Firstt, clone the VNN-COMP 2021 scripts and give it the correct paths to the
tool and conda environment via **setting the `VNNCOMP_PYTHON_PATH` environment
variable**. Here we assume the alpha-beta-crown conda environment is installed
to `${HOME}/miniconda3/envs/alpha-beta-crown` (the command in the section above
should print the right value for `VNNCOMP_PYTHON_PATH`), and the verifier code
is cloned to `${HOME}/alpha-beta-CROWN`:

```bash
git clone https://github.com/stanleybak/vnncomp2021.git
cd vnncomp2021
# Please set this environment variable properly, see above instructions
export VNNCOMP_PYTHON_PATH=${HOME}/miniconda3/envs/alpha-beta-crown/bin
# Please check the path to the alpha-beta-CROWN repository and change it accordingly
./run_all_categories.sh v1 ${HOME}/alpha-beta-CROWN/vnncomp_scripts $(pwd) results_cifar10_resnet.csv "cifar10_resnet" 0  # Example to run the CIFAR10_ResNet benchmark
```

Then results csv for the `cifar10_resnet` benchmark will be saved in
`results_cifar10_resnet.csv`. Change the benchmark name to run other
benchmarks. Note that in the `vnncomp_scripts/prepare_instance.sh` script we
kill all python processes before each run, and you may want to comment out
these `killall` commands if you have other python processes running at the same
time.

The original code used in the competition can be found in the `vnncomp2021`
branch. However, it is always recommended using the latest master version to
run the benchmarks, especially when compared to a newly developed verifier.

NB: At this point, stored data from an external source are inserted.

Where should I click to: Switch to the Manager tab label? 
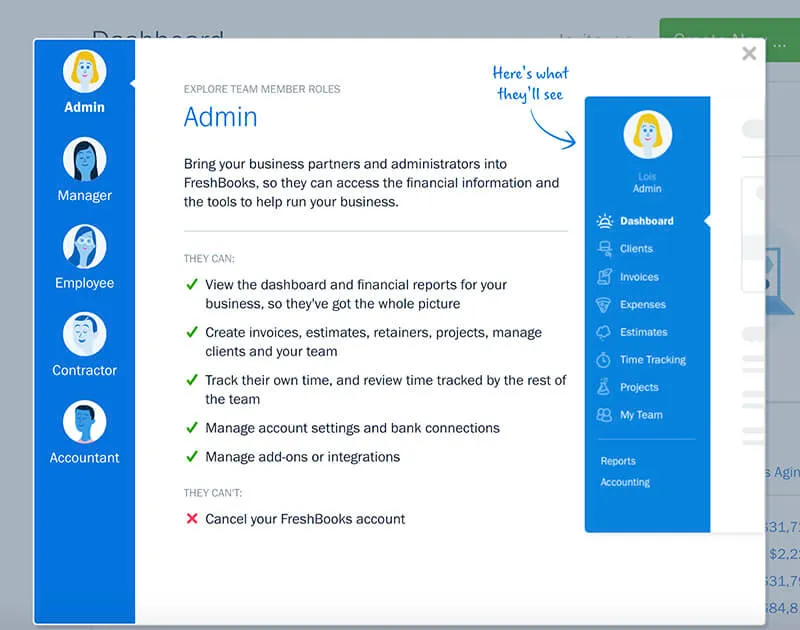tap(84, 196)
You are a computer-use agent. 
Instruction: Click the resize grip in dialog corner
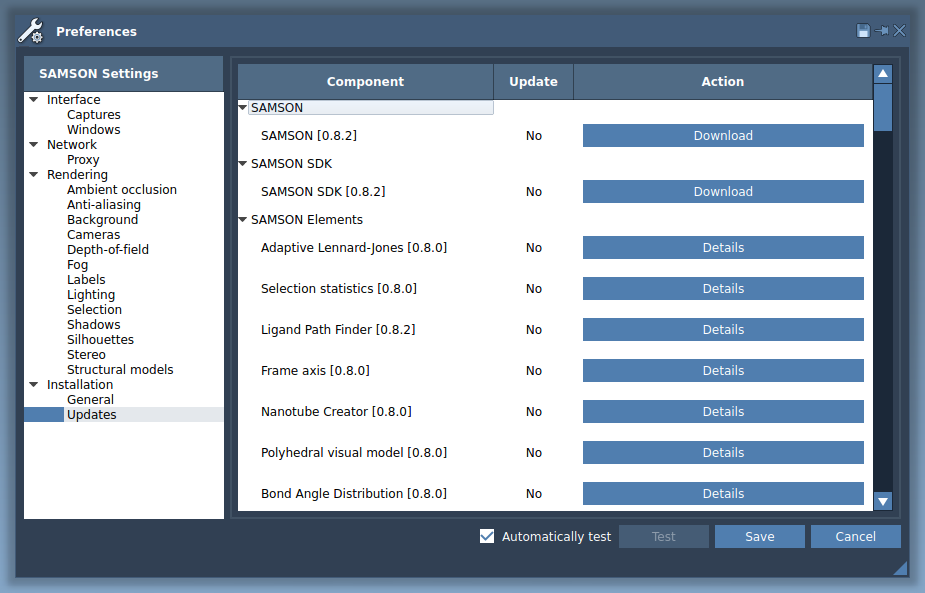point(900,568)
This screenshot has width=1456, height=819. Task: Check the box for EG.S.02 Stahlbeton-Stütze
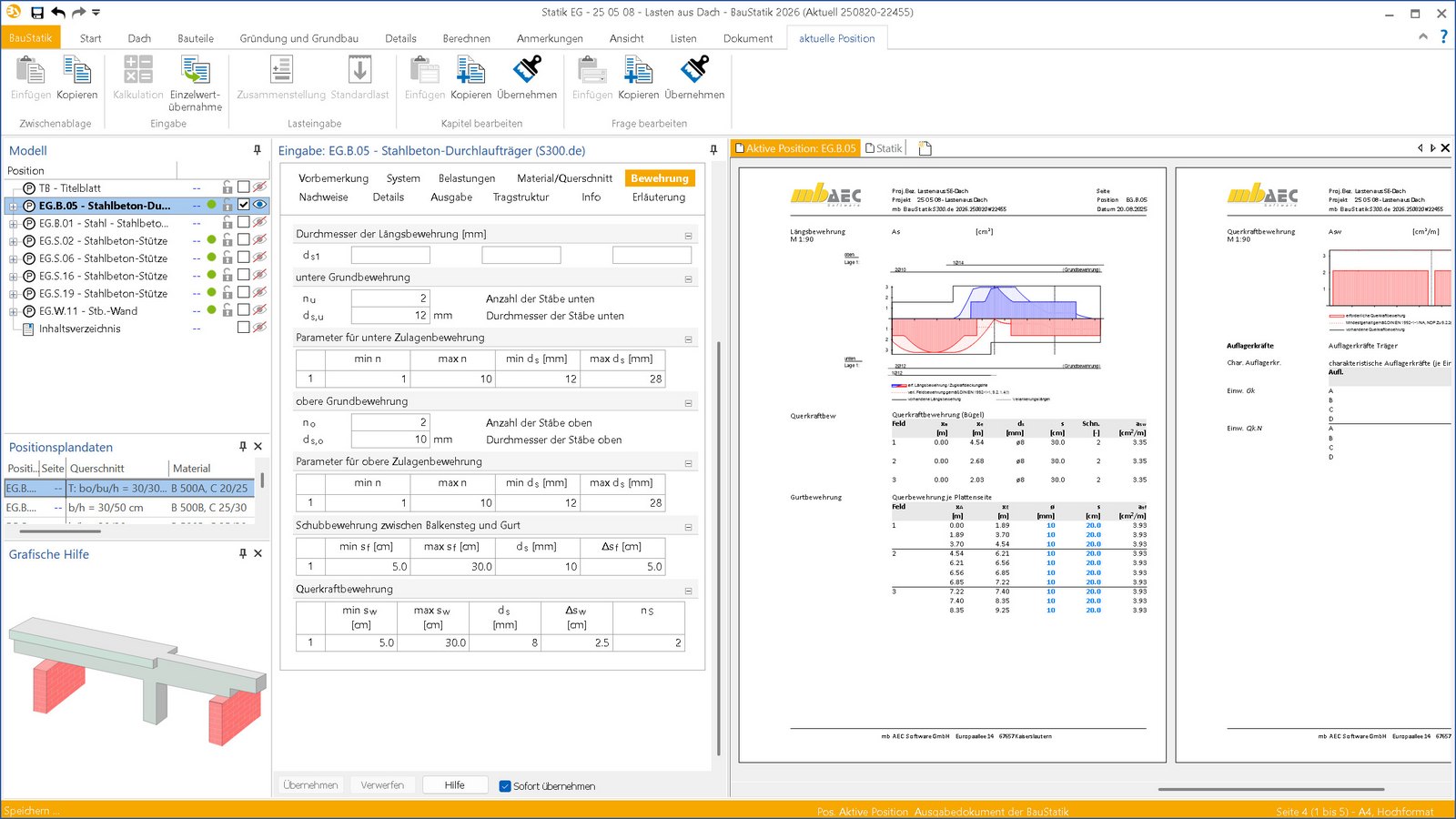point(243,240)
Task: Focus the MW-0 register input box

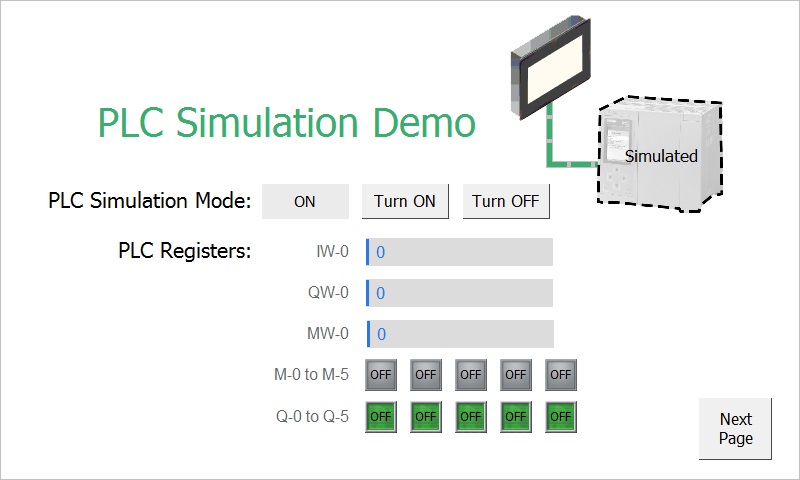Action: (x=459, y=334)
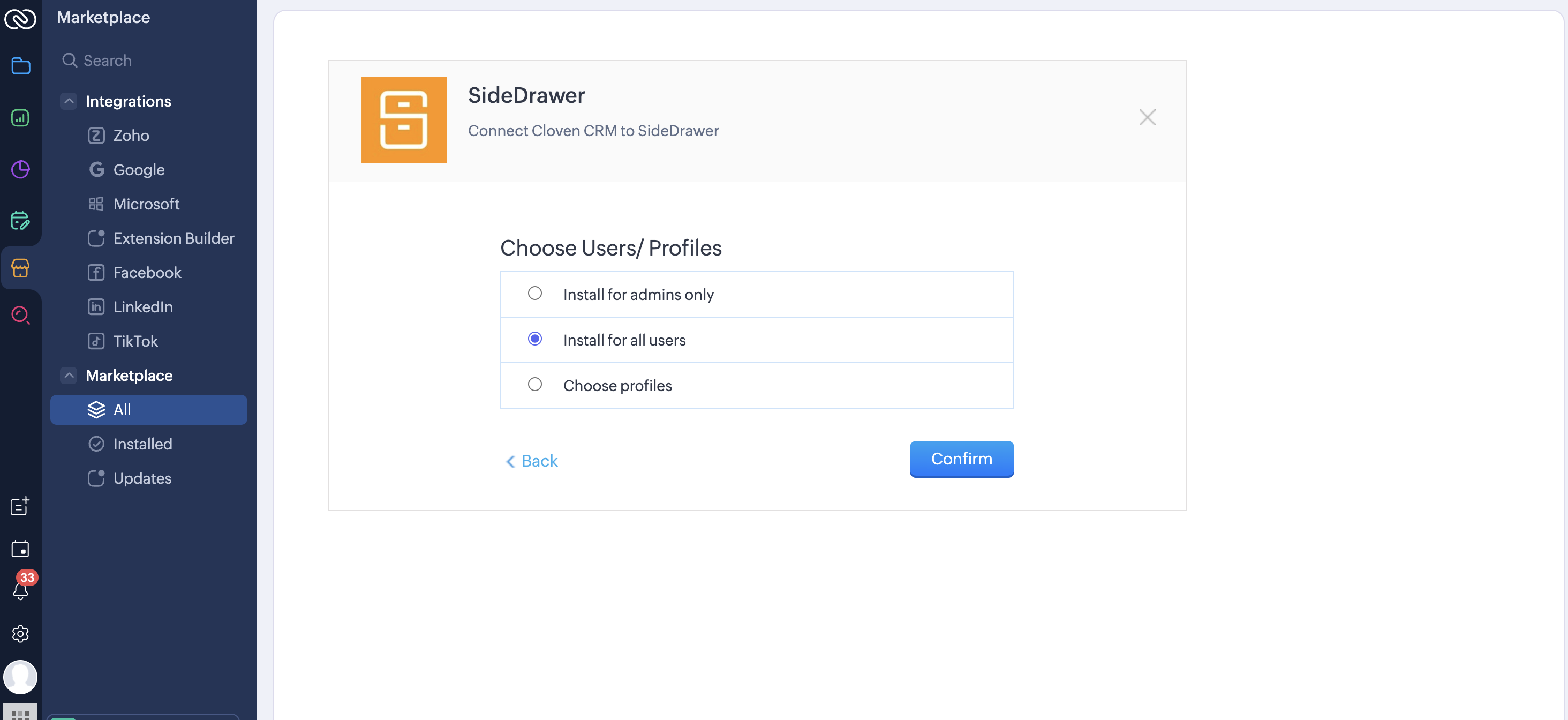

## Run VNN-COMP 2022 benchmarks.

The procedure of running α,β-CROWN on VNN-COMP 2022 is quite similar to the
above instructions for VNN-COMP 2021. After the installation of
α,β-CROWN (see above instruction), we just need to clone and setup
VNN-COMP 2022 repository.

```bash
git clone https://github.com/ChristopherBrix/vnncomp2022_benchmarks.git
cd vnncomp2022_benchmarks
# Unzip and download necessary files
./setup.sh
# install DNNV package to convert the vgg model in vggnet16_2022 benchmark
pip install git+https://github.com/dlshriver/DNNV.git@develop
# Please set this environment variable properly, see above instructions
export VNNCOMP_PYTHON_PATH=${HOME}/miniconda3/envs/alpha-beta-crown/bin
# Please check the path to the alpha-beta-CROWN repository and change it accordingly
./run_all_categories.sh v1 ${HOME}/alpha-beta-CROWN/vnncomp_scripts $(pwd) results_cifar100_tinyimagenet_resnet.csv ./counterexamples "cifar100_tinyimagenet_resnet" all  # Example to run the cifar100_tinyimagenet_resnet benchmark
```

The results will be saved in `results_cifar100_tinyimagenet_resnet.csv`. We can also
run multiple benchmarks at one time (may take around 48 hours):

```bash
./run_all_categories.sh v1 ${HOME}/alpha-beta-CROWN/vnncomp_scripts $(pwd) all_results.csv ./counterexamples "oval21 tllverifybench carvana_unet_2022 cifar_biasfield collins_rul_cnn mnist_fc nn4sys reach_prob_density vggnet16_2022 rl_benchmarks sri_resnet_a sri_resnet_b cifar100_tinyimagenet_resnet acasxu cifar2020" all 2>&1 | tee stdout.log
```

Alternatively, there is a more user-friendly way to run each benchmark by
loading a specific config file, for example to run all properties of `cifar100_small`
model in `cifar100_tinyimagenet_resnet` benchmark:

```bash
cd alpha-beta-CROWN/complete_verifier
python abcrown.py --config exp_configs/vnncomp22/cifar100_small_2022.yaml
```

This command will run multiple properties by only calling our verifier once
to avoid import/compiling overhead and should produce same final verification results 
with less running time compare to those with the `./run_all_categories.sh` scripts
(in VNN-COMP 2022 competition the overhead was measured and excluded from scoring).